Le groupe pharmaceutique français Sanofi et son partenaire américain Regeneron ont annoncé dimanche «des résultats positifs» dans le traitement de l'hypercholestérolémie par leur anticorps alirocumab.

Dans un communiqué commun, les deux sociétés ont expliqué que les quatre études du programme de Phase III ODYSSEY, ont toutes «atteint leur critère d'efficacité principal».

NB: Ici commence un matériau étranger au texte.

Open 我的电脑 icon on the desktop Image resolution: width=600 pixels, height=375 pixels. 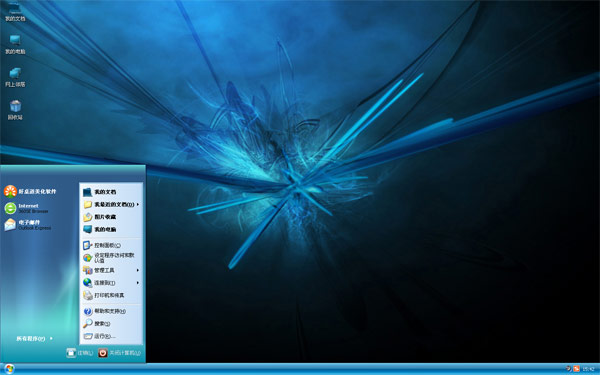click(15, 44)
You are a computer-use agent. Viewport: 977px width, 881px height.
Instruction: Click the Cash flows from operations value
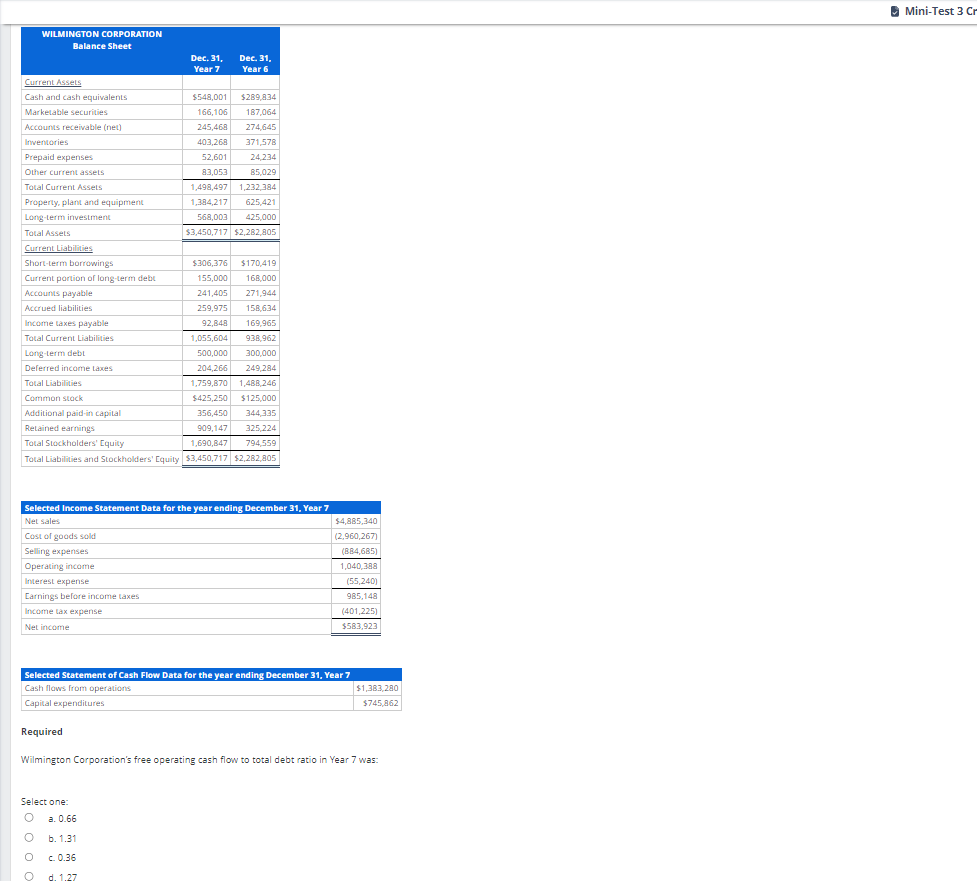[x=375, y=688]
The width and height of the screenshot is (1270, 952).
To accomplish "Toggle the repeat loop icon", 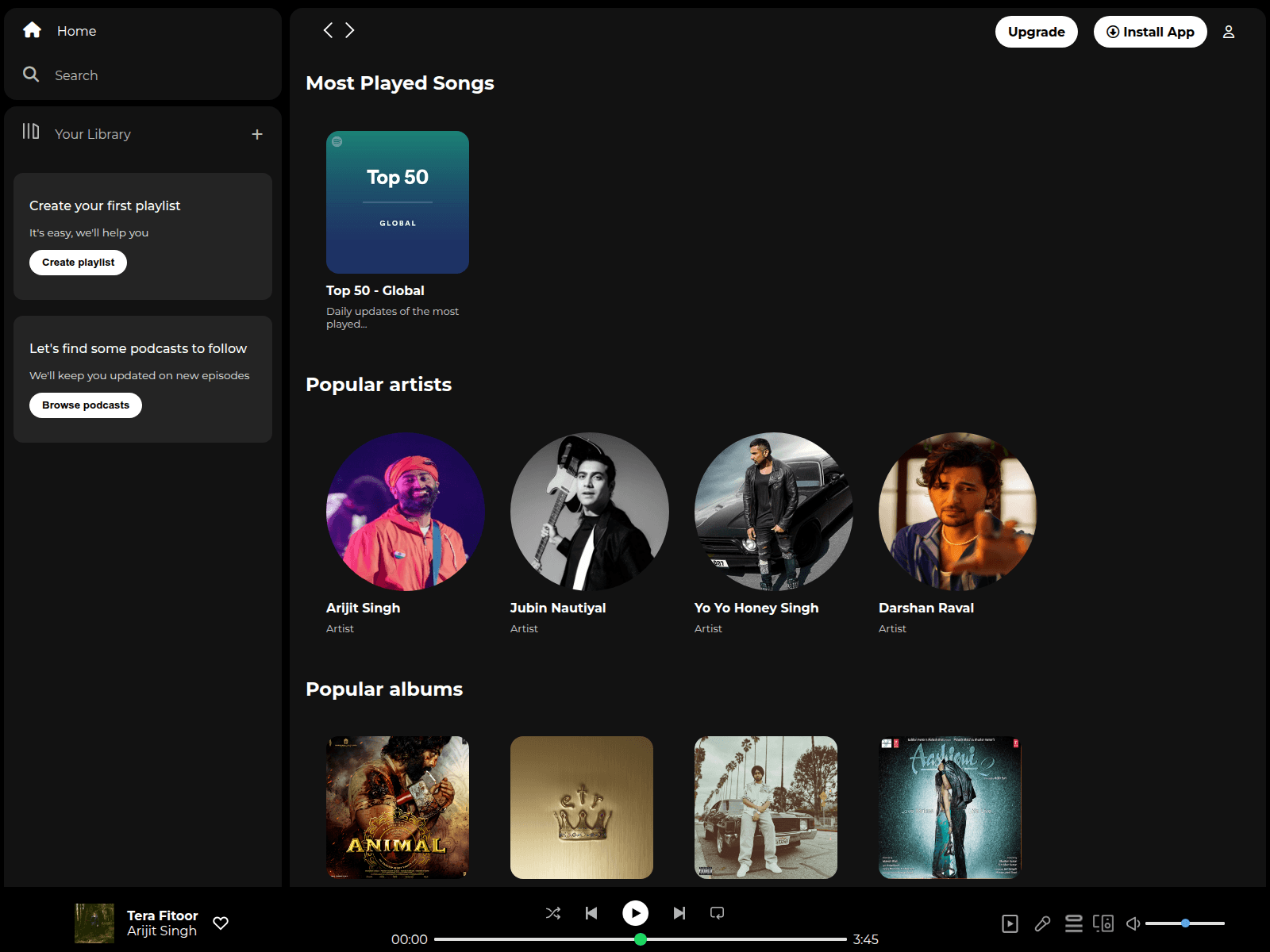I will click(x=717, y=913).
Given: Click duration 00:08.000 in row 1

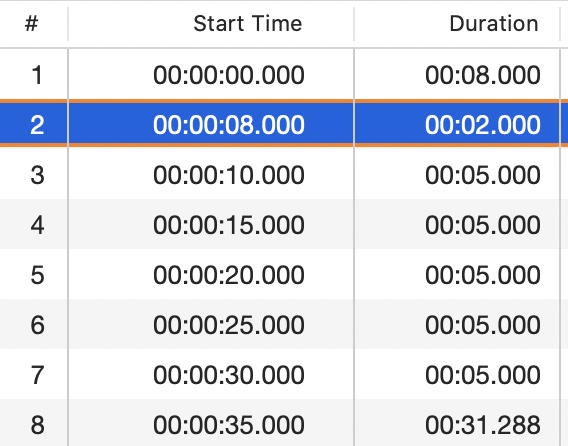Looking at the screenshot, I should (483, 75).
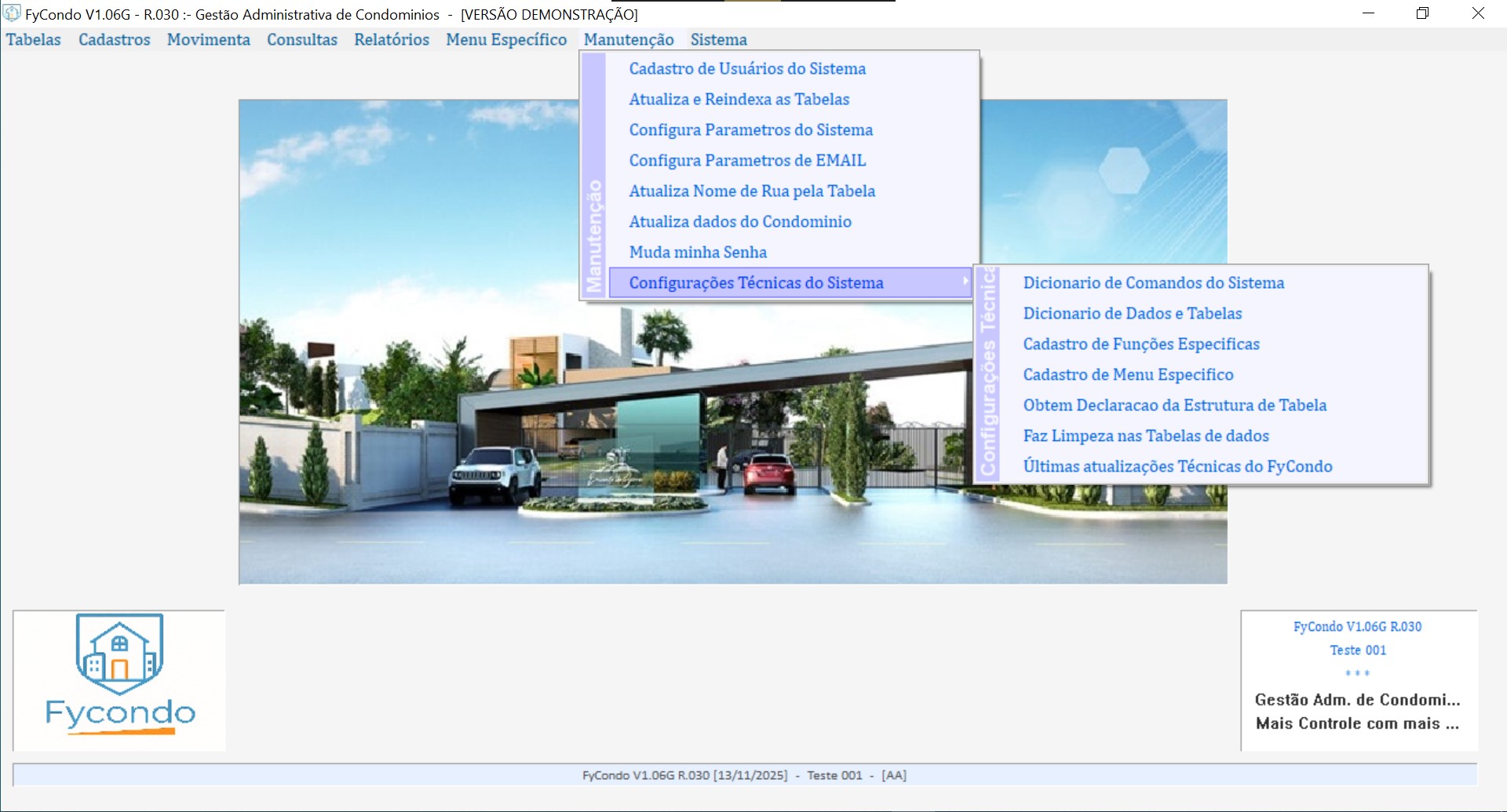Open the Sistema menu
1507x812 pixels.
[718, 39]
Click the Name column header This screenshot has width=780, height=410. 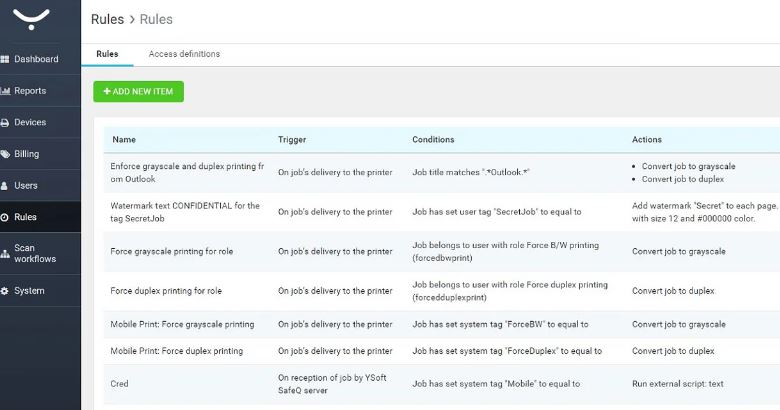[124, 139]
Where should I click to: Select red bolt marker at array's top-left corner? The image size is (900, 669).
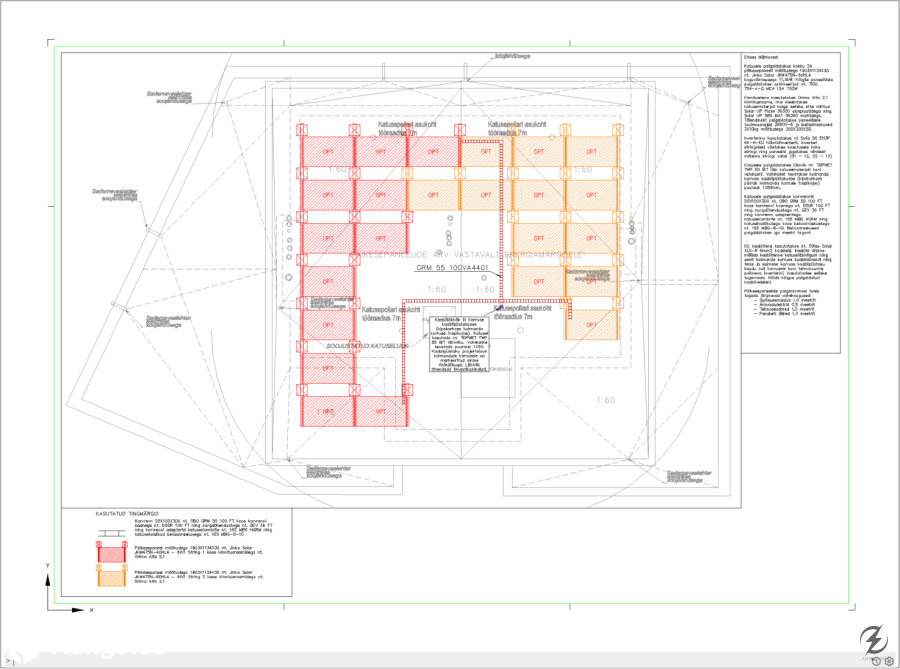pyautogui.click(x=299, y=130)

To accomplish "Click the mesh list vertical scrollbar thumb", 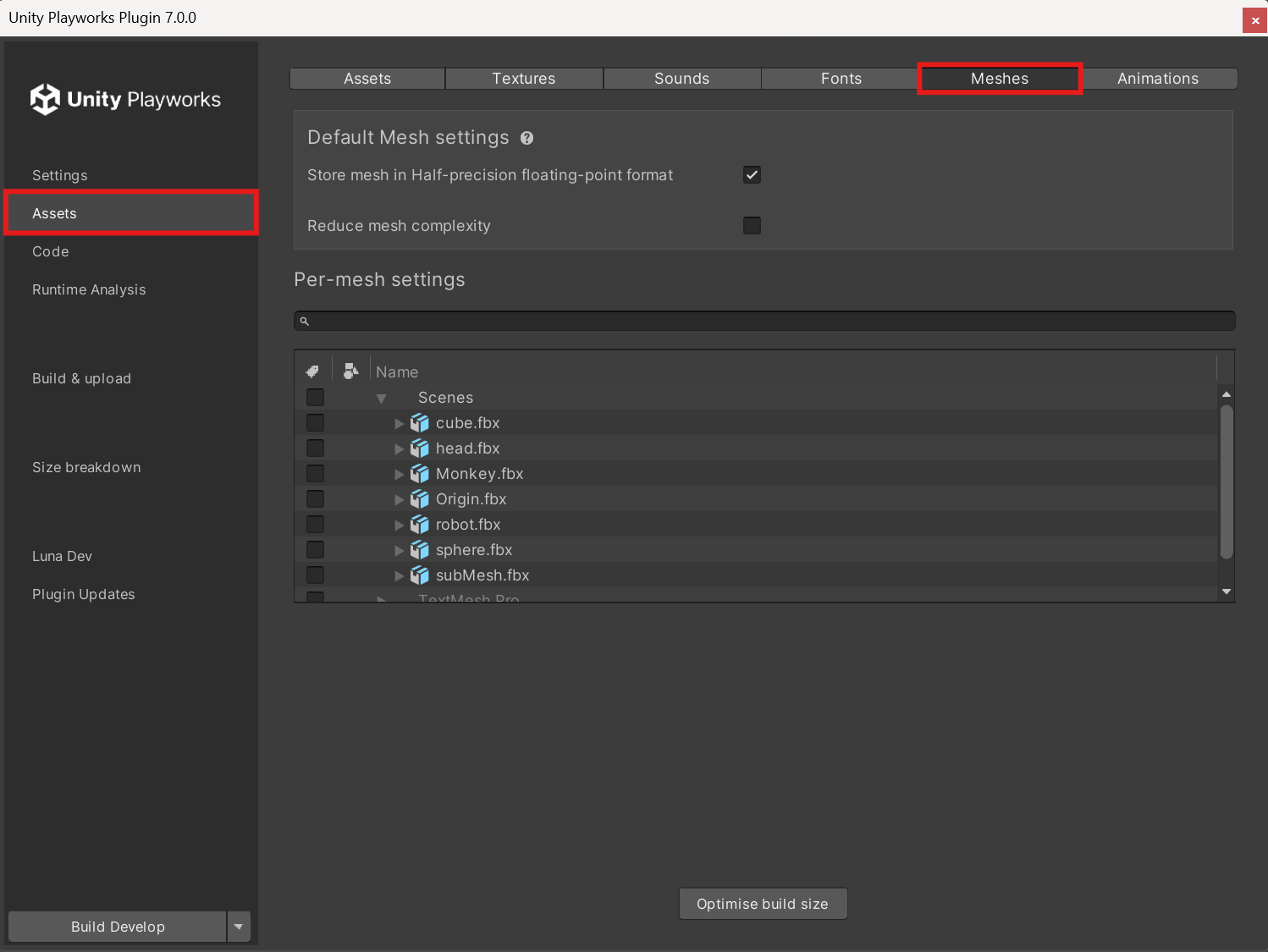I will [x=1226, y=482].
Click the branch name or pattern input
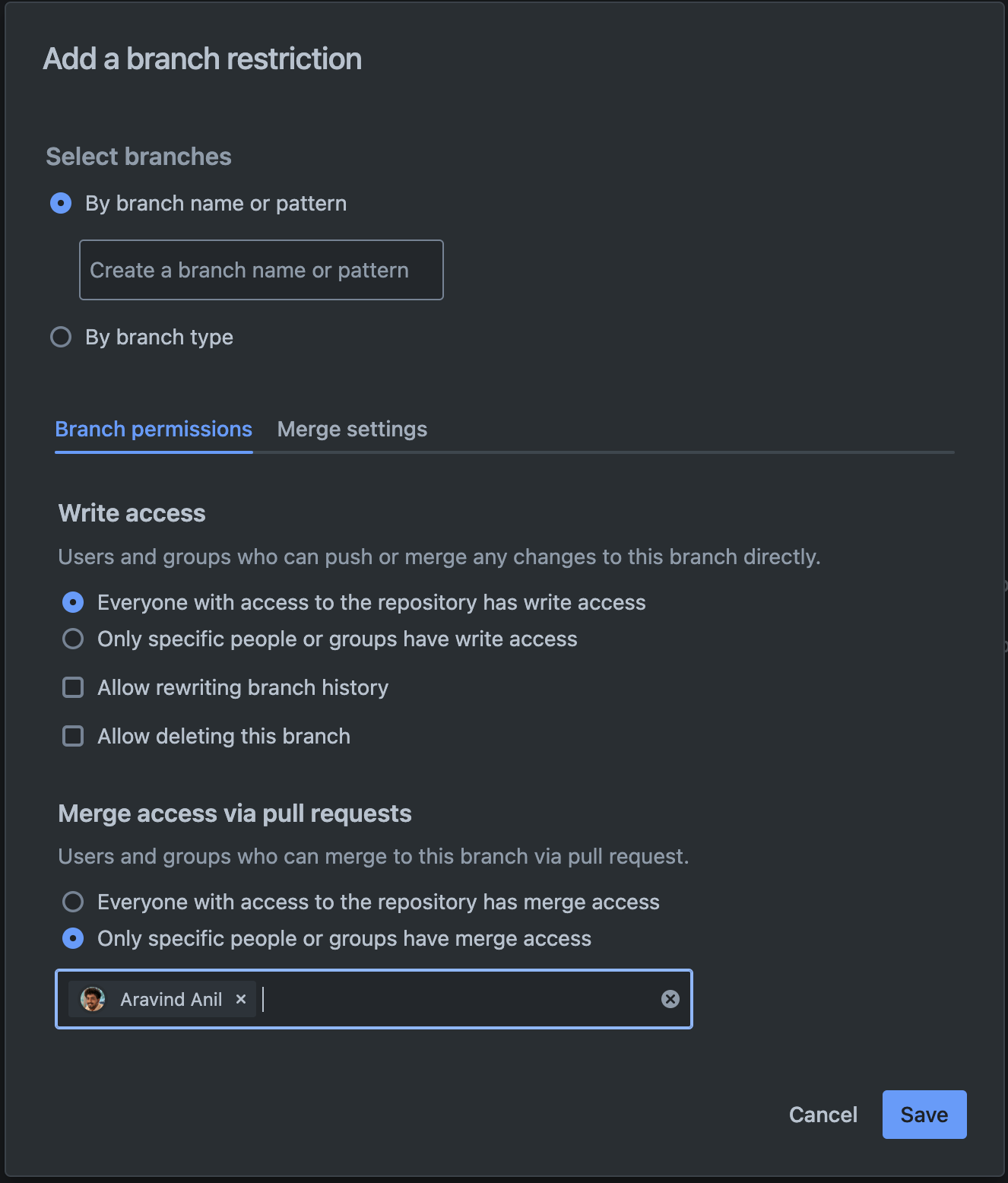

«Dans ces quatre essais cliniques, l'alirocumab, associé à un traitement standard par statines, a permis à différents types de patients d'obtenir des réductions soutenues et significatives de leur taux de LDL-C («mauvais cholestérol») sur une période d'étude d'un an», a expliqué Jennifer Robinson, professeur au département d'épidémiologie et de médecine du collège de santé publique de l'université de l'Iowa (centre des États-Unis).

Concrètement, à 24 semaines, le taux de cholestérol des patients traités par alirocumab avait baissé de 61 % par rapport au taux de départ, contre une augmentation de 1 % dans le groupe placebo. À 52 semaines, la diminution était de 57 % pour le premier groupe contre une hausse de 4 % pour le second.

En outre 81 % des patients ont atteint leur taux de cholestérol «cible pré-spécifié» contre 9 % pour le groupe placebo.

Les études de phase III, qui portent sur des cohortes importantes de patients, sont les dernières avant la demande de commercialisation d'un nouveau médicament.

Ces résultats devaient être présentés dans la journée au Congrès 2014 de l'European Society of Cardiology, à Barcelone.

L'alirocumab est un anticorps monoclonal expérimental ciblant la protéine PCSK9.

Le programme ODYSSEY long terme, réalisé en double aveugle (les patients ne savent pas s'ils reçoivent le médicament ou un placebo) a porté sur 2341 patients «présentant une hypercholestérolémie et un risque vasculaire élevé ou très élevé».

Les patients-test ont reçu toutes les deux semaines 150 milligrammes d'alirocumab afin d'en tester la sécurité et l'efficacité à long terme.

Selon le Dr Robinson, «le profil de sécurité uniforme d'un essai à l'autre, y compris dans le cadre d'ODYSSEY long terme, le plus grand essai clinique de phase III consacré à un inhibiteur PCSK9, avec la plus longue période de suivi rapportée à ce jour, est également très encourageant».